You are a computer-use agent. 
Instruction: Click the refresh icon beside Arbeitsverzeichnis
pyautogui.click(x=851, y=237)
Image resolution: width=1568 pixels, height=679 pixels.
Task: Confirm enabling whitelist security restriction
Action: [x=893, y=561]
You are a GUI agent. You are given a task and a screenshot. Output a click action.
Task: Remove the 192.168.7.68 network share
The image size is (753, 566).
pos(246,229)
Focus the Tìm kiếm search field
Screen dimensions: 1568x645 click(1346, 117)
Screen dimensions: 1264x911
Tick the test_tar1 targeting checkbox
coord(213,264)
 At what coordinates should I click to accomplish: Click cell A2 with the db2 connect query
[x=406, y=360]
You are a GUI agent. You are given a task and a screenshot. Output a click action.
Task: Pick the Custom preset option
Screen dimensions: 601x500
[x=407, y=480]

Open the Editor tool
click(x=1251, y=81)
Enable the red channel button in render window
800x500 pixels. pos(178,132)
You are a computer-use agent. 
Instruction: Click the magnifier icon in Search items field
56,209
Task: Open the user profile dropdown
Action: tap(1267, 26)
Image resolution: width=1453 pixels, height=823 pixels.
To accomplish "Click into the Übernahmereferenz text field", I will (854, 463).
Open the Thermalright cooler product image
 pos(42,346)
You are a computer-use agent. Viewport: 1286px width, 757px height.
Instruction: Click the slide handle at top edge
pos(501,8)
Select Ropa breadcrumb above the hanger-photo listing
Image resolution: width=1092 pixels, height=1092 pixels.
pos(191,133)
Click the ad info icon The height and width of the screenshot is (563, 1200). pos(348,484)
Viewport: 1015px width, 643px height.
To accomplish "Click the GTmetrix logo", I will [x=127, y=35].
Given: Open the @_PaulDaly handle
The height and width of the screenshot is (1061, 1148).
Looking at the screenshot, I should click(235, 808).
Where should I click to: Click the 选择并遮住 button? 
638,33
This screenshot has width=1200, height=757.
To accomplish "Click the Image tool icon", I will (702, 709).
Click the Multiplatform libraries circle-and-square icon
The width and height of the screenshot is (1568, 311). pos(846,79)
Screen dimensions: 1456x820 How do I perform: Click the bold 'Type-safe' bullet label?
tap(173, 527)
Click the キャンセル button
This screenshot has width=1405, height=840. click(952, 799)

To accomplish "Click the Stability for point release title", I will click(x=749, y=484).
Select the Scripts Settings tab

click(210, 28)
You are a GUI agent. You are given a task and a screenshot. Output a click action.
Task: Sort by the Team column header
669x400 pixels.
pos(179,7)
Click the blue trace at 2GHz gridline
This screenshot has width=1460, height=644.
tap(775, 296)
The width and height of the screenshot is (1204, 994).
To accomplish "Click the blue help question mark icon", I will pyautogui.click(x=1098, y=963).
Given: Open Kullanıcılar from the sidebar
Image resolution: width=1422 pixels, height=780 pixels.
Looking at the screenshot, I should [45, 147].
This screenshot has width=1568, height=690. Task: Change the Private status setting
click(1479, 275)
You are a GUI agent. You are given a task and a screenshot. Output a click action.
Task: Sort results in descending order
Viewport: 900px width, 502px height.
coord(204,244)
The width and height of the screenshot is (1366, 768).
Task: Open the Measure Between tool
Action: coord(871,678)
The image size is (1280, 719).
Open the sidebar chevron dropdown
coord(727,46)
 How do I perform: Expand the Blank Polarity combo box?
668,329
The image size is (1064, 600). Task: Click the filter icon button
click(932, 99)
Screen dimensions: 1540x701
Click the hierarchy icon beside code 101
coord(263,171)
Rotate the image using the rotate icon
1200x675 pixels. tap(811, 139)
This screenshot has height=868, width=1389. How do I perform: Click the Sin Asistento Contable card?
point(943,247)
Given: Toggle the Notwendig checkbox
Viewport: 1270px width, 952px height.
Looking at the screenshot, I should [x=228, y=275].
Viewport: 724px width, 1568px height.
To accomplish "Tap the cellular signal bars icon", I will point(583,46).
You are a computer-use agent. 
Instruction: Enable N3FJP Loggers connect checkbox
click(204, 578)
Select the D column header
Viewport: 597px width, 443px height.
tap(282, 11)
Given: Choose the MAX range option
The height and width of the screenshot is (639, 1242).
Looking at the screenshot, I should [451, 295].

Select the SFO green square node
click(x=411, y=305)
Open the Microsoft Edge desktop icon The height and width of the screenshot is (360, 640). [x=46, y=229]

### Required work
Retype every record exactly, omitting nothing.

### Task output
You are a computer-use agent. 
Instruction: Click the refresh icon beside Arbeitsverzeichnis
pyautogui.click(x=851, y=237)
Image resolution: width=1568 pixels, height=679 pixels.
Task: Confirm enabling whitelist security restriction
Action: [x=893, y=561]
You are a GUI agent. You are given a task and a screenshot. Output a click action.
Task: Remove the 192.168.7.68 network share
The image size is (753, 566).
pos(246,229)
Focus the Tìm kiếm search field
Screen dimensions: 1568x645 click(1346, 117)
Screen dimensions: 1264x911
Tick the test_tar1 targeting checkbox
coord(213,264)
 At what coordinates should I click to accomplish: Click cell A2 with the db2 connect query
[x=406, y=360]
You are a GUI agent. You are given a task and a screenshot. Output a click action.
Task: Pick the Custom preset option
Screen dimensions: 601x500
[x=407, y=480]

Open the Editor tool
click(x=1251, y=81)
Enable the red channel button in render window
800x500 pixels. pos(178,132)
You are a computer-use agent. 
Instruction: Click the magnifier icon in Search items field
56,209
Task: Open the user profile dropdown
Action: tap(1267, 26)
Image resolution: width=1453 pixels, height=823 pixels.
To accomplish "Click into the Übernahmereferenz text field", I will (854, 463).
Open the Thermalright cooler product image
 pos(42,346)
You are a computer-use agent. Viewport: 1286px width, 757px height.
Instruction: Click the slide handle at top edge
pos(501,8)
Select Ropa breadcrumb above the hanger-photo listing
Image resolution: width=1092 pixels, height=1092 pixels.
pos(191,133)
Click the ad info icon The height and width of the screenshot is (563, 1200). pos(348,484)
Viewport: 1015px width, 643px height.
To accomplish "Click the GTmetrix logo", I will [x=127, y=35].
Given: Open the @_PaulDaly handle
The height and width of the screenshot is (1061, 1148).
Looking at the screenshot, I should click(235, 808).
Where should I click to: Click the 选择并遮住 button? 
638,33
This screenshot has width=1200, height=757.
To accomplish "Click the Image tool icon", I will (702, 709).
Click the Multiplatform libraries circle-and-square icon
The width and height of the screenshot is (1568, 311). pos(846,79)
Screen dimensions: 1456x820 How do I perform: Click the bold 'Type-safe' bullet label?
tap(173, 527)
Click the キャンセル button
This screenshot has width=1405, height=840. click(952, 799)

To accomplish "Click the Stability for point release title", I will click(x=749, y=484).
Select the Scripts Settings tab

click(210, 28)
You are a GUI agent. You are given a task and a screenshot. Output a click action.
Task: Sort by the Team column header
669x400 pixels.
pos(179,7)
Click the blue trace at 2GHz gridline
This screenshot has width=1460, height=644.
tap(775, 296)
The width and height of the screenshot is (1204, 994).
To accomplish "Click the blue help question mark icon", I will pyautogui.click(x=1098, y=963).
Given: Open Kullanıcılar from the sidebar
Image resolution: width=1422 pixels, height=780 pixels.
Looking at the screenshot, I should [45, 147].
This screenshot has width=1568, height=690. Task: Change the Private status setting
click(1479, 275)
You are a GUI agent. You are given a task and a screenshot. Output a click action.
Task: Sort results in descending order
Viewport: 900px width, 502px height.
coord(204,244)
The width and height of the screenshot is (1366, 768).
Task: Open the Measure Between tool
Action: coord(871,678)
The image size is (1280, 719).
Open the sidebar chevron dropdown
coord(727,46)
 How do I perform: Expand the Blank Polarity combo box?
668,329
The image size is (1064, 600). Task: Click the filter icon button
click(932, 99)
Screen dimensions: 1540x701
Click the hierarchy icon beside code 101
coord(263,171)
Rotate the image using the rotate icon
1200x675 pixels. tap(811, 139)
This screenshot has height=868, width=1389. How do I perform: Click the Sin Asistento Contable card?
point(943,247)
Given: Toggle the Notwendig checkbox
Viewport: 1270px width, 952px height.
Looking at the screenshot, I should [x=228, y=275].
Viewport: 724px width, 1568px height.
To accomplish "Tap the cellular signal bars icon", I will point(583,46).
You are a computer-use agent. 
Instruction: Enable N3FJP Loggers connect checkbox
click(204, 578)
Select the D column header
Viewport: 597px width, 443px height.
tap(282, 11)
Given: Choose the MAX range option
The height and width of the screenshot is (639, 1242).
Looking at the screenshot, I should [451, 295].

Select the SFO green square node
click(x=411, y=305)
Open the Microsoft Edge desktop icon The height and width of the screenshot is (360, 640). [x=46, y=229]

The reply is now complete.